As expected, there was a great degree of familiarity with some of the flavors of the Jerk Crab. From Chuck’s TV recipe and from my probing at Chuck on twitter, I have been using Walkerswood Jerk Seasoning in my own cooking. I have not, however, decided to play with herbs and ginger in the same way that Chuck does in his restaurant. Between the jerk seasoning and the ginger, the crab at Garde Manger is beautifully spicy and was another amazing dish. It is not fancy, and there is no elegant way to eat this without making a serious mess. And I didn’t care one bit. (I don’t think the waitress did either)
Things took a bit of a different turn for dinner. [Hey, everything can’t be perfect]
I ordered the duck breast. All that was really listed with this dish was chipolini and chorizo. It was a combination I could not pass up.
While this dish was very good, it was a fair amount more pretentious than the appetizers and didn’t really stand out among everything we sampled. Everything tasted average and as I expected, except, the peas in the dish were clearly freshly picked and brought a bright sweetness to the flavor profile. Again, I didn’t hate this, but I would have been more happy with another bowl of lobster poutine.
Cassie ordered the lobster risotto, the dish that “made Chef Hughes win Iron Chef America against Bobby Flay” and was also priced 25% higher than any other dish on the menu (not that price was even considered to be a factor for this meal).
She wasn’t blown away by it, and, having taken a bite, I can back her up. It was very good, but fell a bit short.

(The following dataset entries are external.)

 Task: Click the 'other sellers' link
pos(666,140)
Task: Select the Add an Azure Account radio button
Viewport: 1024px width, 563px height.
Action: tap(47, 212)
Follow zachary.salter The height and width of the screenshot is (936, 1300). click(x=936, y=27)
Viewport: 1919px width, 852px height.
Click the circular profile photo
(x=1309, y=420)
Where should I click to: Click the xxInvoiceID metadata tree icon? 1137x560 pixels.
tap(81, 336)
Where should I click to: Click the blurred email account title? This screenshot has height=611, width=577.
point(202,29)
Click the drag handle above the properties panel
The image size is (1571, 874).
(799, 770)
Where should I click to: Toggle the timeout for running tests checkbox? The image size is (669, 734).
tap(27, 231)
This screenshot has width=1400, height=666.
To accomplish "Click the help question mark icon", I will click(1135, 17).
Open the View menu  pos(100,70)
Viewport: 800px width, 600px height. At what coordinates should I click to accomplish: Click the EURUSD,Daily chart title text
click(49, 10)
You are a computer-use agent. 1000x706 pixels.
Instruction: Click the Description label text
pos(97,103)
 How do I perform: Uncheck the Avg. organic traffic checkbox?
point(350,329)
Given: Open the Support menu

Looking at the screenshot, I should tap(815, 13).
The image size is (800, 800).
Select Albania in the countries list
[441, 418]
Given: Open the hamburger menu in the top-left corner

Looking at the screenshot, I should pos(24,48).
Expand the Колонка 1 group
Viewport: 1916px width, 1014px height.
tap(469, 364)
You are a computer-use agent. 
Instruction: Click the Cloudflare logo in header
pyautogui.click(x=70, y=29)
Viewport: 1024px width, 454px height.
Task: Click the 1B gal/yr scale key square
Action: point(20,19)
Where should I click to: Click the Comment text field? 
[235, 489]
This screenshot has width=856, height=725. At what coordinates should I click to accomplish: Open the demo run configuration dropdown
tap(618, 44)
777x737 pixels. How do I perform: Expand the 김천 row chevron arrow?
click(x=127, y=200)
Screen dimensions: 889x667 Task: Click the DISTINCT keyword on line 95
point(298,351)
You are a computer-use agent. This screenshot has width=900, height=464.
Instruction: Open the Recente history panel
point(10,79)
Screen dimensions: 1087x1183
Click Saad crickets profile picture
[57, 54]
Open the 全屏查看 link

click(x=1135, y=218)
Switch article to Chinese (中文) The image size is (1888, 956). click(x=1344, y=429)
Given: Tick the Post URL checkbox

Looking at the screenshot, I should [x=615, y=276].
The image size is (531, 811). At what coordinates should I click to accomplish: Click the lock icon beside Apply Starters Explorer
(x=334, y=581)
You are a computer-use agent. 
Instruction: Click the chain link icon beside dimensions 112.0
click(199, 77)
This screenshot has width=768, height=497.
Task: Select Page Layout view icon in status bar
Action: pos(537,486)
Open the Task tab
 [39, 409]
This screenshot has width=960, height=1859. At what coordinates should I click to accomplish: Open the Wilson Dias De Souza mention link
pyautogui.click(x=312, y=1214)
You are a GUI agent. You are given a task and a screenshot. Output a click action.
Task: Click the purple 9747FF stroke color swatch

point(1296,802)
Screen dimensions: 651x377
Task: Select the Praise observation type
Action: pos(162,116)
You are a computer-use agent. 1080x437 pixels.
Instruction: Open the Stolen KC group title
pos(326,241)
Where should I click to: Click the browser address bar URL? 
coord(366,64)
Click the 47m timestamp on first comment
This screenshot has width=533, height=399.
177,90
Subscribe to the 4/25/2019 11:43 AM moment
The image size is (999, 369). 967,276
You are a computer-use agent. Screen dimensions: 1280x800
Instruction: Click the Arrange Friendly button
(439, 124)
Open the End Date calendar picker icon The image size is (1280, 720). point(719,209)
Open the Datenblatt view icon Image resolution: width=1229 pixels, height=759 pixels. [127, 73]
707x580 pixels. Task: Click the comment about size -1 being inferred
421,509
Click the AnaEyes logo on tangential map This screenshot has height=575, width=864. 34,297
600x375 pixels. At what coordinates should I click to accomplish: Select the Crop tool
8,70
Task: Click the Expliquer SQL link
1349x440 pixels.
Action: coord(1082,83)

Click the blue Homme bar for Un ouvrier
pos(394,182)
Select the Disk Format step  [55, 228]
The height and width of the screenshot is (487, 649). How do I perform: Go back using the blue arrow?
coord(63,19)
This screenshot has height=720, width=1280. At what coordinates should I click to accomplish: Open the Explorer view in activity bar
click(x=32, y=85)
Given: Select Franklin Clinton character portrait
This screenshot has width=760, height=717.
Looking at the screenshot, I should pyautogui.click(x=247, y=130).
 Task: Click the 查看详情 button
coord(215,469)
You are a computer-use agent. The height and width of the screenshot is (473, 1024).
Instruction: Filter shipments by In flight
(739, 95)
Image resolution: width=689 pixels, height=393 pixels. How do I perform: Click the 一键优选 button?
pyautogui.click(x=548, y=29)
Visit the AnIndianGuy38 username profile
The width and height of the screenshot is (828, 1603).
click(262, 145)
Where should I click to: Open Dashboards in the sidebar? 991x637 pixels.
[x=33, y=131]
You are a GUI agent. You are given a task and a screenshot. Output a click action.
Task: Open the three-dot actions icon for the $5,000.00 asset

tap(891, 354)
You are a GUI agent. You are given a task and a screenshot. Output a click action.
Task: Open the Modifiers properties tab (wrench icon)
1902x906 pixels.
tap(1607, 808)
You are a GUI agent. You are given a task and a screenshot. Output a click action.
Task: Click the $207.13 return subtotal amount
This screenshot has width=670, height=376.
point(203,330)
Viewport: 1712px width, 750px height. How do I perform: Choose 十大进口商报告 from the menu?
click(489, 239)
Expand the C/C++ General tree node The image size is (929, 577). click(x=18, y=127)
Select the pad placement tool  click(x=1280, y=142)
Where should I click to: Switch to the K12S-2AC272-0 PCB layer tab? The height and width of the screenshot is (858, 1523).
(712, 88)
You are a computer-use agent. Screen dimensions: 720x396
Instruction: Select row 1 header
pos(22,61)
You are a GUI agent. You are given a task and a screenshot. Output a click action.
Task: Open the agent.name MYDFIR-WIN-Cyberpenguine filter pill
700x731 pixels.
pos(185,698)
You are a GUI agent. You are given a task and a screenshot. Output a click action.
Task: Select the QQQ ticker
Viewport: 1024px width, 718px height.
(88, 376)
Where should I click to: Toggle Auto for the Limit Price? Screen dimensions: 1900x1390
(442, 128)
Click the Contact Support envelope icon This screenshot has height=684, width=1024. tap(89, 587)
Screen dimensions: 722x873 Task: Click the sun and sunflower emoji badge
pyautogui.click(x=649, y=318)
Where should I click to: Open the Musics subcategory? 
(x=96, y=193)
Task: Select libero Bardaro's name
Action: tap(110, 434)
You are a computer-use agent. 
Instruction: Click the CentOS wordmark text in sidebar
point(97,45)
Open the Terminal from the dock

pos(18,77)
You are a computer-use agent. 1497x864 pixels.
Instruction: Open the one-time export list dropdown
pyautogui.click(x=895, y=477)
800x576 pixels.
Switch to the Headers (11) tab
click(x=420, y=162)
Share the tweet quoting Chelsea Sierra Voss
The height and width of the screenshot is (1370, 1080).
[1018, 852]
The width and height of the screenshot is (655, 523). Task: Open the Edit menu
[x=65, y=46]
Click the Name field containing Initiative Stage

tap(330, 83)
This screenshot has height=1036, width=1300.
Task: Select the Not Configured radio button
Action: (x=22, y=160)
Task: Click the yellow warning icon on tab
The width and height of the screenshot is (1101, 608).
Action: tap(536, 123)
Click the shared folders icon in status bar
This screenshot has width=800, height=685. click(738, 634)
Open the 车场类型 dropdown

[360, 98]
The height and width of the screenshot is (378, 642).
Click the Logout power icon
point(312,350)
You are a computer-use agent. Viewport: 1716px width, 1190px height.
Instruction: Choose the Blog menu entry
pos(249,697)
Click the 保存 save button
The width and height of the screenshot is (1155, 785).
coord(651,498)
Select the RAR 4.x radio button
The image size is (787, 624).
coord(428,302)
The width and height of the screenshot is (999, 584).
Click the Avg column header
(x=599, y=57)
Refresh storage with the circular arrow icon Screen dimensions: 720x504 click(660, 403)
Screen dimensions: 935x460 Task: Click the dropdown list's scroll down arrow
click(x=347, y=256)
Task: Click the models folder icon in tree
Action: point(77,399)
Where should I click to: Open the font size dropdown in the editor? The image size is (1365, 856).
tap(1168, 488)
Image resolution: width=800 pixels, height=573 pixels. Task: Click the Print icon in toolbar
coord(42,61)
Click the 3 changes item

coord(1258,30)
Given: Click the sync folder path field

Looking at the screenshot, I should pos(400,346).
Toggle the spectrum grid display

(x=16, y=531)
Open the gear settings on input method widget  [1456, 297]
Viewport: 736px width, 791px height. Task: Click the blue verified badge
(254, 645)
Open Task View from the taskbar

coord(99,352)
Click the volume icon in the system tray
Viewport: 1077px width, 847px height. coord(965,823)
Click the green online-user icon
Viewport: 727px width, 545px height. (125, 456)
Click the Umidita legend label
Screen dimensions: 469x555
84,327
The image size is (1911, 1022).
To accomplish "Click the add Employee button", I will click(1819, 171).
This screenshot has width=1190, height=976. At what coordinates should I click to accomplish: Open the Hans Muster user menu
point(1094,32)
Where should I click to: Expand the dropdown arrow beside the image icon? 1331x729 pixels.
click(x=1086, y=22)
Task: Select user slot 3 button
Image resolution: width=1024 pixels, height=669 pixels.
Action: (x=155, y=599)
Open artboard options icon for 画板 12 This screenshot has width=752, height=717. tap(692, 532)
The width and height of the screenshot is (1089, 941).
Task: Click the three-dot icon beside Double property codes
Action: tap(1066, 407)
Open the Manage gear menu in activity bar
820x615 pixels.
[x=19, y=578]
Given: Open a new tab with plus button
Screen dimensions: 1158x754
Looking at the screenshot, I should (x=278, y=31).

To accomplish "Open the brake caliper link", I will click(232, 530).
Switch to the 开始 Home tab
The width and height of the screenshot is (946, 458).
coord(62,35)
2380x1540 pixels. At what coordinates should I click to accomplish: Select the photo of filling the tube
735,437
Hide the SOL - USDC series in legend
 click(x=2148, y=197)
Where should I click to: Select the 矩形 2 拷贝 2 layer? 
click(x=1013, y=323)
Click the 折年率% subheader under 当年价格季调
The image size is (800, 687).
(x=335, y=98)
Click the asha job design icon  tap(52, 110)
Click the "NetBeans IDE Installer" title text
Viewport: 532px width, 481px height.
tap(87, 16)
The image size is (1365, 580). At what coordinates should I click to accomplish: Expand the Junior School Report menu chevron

The fresh flavor of the peas was prominent in this dish as well, but the use of cheese was heavy-handed and masked the complexity of the lobster stock used to make the risotto. How do I know there’s supposed to be complexity? C’mon, why would they use a different lobster stock for this than the poutine gravy?
I ordered a local beer called Bierbrier.
This was the first pilsner style ale I’ve had in a long time, and it did not disappoint me. It was crisp and refreshing.
After the meal, I ordered a double espresso which came with a bit of warm milk.
It was a bit long for a double espresso, so I used the milk to sweeten it. So I guess I had a self-mixed cafe au lait. This was, of course, in anticipation of my dessert: the deep fried Mars bar with vanilla ice cream.
What can I say? It was a great way to end our meal. Cassie ordered a warm brownie served with ice cream, and we shared both.
To sum up our experience dining at Garde Manger in Montreal: Amazing!